Produk Schroders Indonesia berhasil mencatatkan dua produk di 10 besar reksadana saham dengan kinerja tertinggi di kuartal I 2023. Kedua produk itu adalah Schroder Indo Equity Fund yang naik 3,03% dan Schroder Dana Prestasi Prima yang naik 2,97% di kuartal I 2023. Investment Specialist Schroders Indonesia Rizky Hidayat mengatakan, pasar saham terkoreksi di bulan Maret 2023 disebabkan dua hal.
Baca Juga: IHSG Terkoreksi, Manajer Investasi Mulai Menyerok Saham Murah Pertama, pernyataan The Fed di akhir bulan Februari 2023 yang mengindikasikan masih dibutuhkannya kenaikan suku bunga acuan untuk meredam inflasi di Amerika Serikat (AS). Kedua, krisis perbankan global yang disebabkan oleh runtuhnya Silicon Valley Bank (SVB) dan juga Credit Suisse. “Kedua hal itu menyebabkan krisis kepercayaan investor dan menjadi sentimen negatif ke pasar saham,” ujarnya kepada Kontan, Rabu (5/4). Namun, Rizky melihat, pasar saham Indonesia sudah kembali menguat di paruh kedua bulan Maret 2023. “Sebab, fundamental Indonesia yang masih kuat dan perbankan Indonesia yang cenderung tidak terpengaruhi oleh krisis perbankan di Amerika Serikat (AS) dan Eropa,” ungkapnya. Rizky mengatakan, secara strategi, pihaknya sudah memposisikan diri untuk lebih defensif sejak akhir tahun 2022. Menurut Rizky, Schroders sudah melakukan pemilihan saham dan sektor yang difokuskan untuk menghadapi volatilitas pasar saham di kuartal I 2023. “Kami mengimplementasikan strategi barbel antara saham-saham defensif dan cylical, di mana mereka menilai faktor fundamental Indonesia masih cenderung sehat, meskipun masih tetap menerima sentimen negatif dari pengaruh pasar global,” katanya.

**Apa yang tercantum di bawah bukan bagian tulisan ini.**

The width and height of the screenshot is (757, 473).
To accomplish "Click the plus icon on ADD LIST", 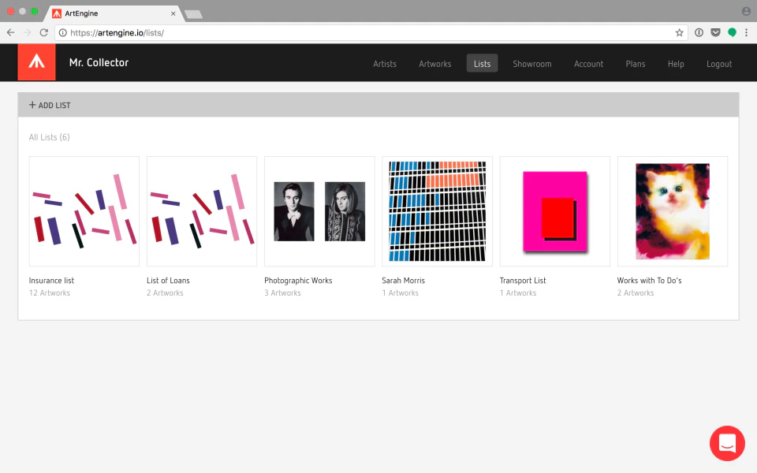I will point(33,104).
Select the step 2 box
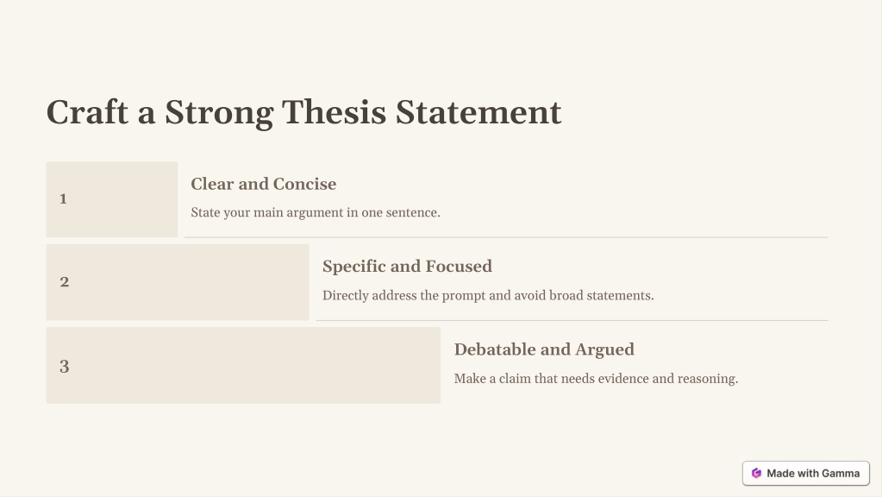Viewport: 882px width, 497px height. 178,282
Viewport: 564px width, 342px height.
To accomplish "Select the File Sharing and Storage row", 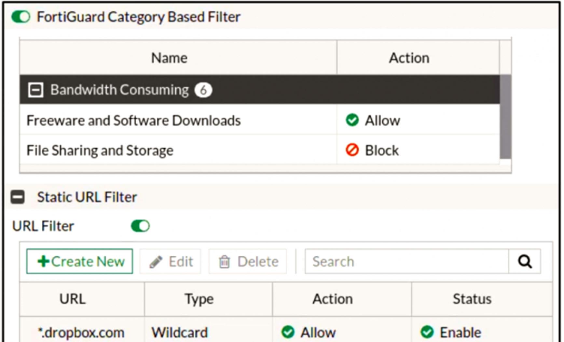I will pos(100,150).
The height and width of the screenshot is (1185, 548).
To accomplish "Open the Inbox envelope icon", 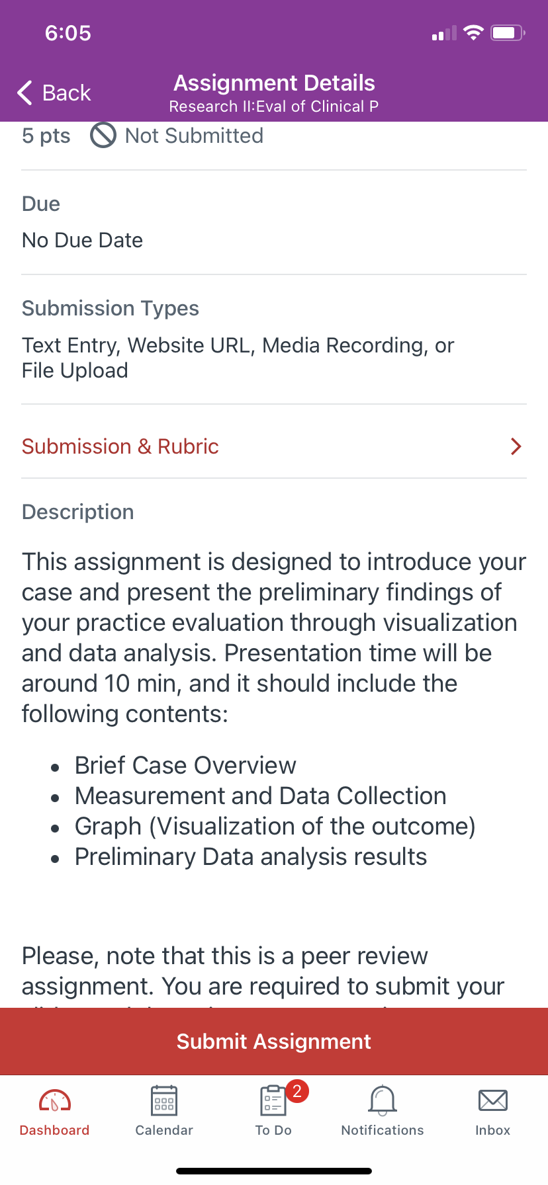I will [x=493, y=1101].
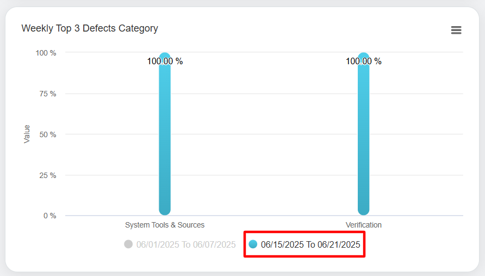The image size is (485, 276).
Task: Select the System Tools & Sources bar
Action: pos(165,136)
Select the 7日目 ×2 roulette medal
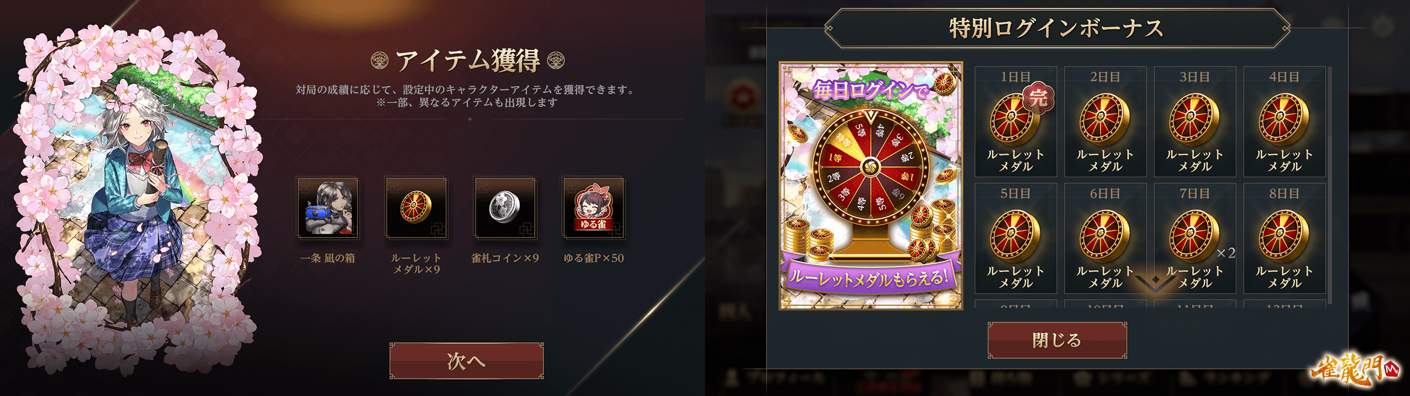Screen dimensions: 1410x396 [x=1195, y=238]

Baca Juga: Schroders Indonesia Rilis Studi tentang Cara Investor Hadapi Kondisi Sulit Rizky mengungkapkan, Schroders Indonesia memilih sektor perbankan sebagai proxy untuk pertumbuhan ekonomi Indonesia serta aliran dana asing. Sementara, untuk posisi
defensif, Schroders Indonesia memilih sektor
consumer dan kesehatan. Schroders Indonesia berekspektasi bahwa sektor
consumer akan menunjukkan perbaikan margin, karena penurunan harga komoditas dan kenaikan harga jual. “Sektor kesehatan juga dikatakan lebih defensif menghadapi kenaikan inflasi ataupun suku bunga acuan,” ungkapnya. Rizky mengatakan, fundamental saham masih cukup baik dengan ekspektasi pertumbuhan ekonomi Indoensia dikisaran 5%, berdasarkan data dari pemerintah ataupun IMF.
Bloomberg Consensus, kata Rizky, juga masih menunjukan pertumbuhan laba emiten yang double digit di tahun 2023, selain dari sektor komoditas yang memang mengalami pelemahan karena normalisasi harga komoditas. Valuasi saham di Indonesia ada di sekitar 13x P/E juga masih murah dibandingkan historical di 15x - 16x P/E, sehingga masih ada potensi kenaikan.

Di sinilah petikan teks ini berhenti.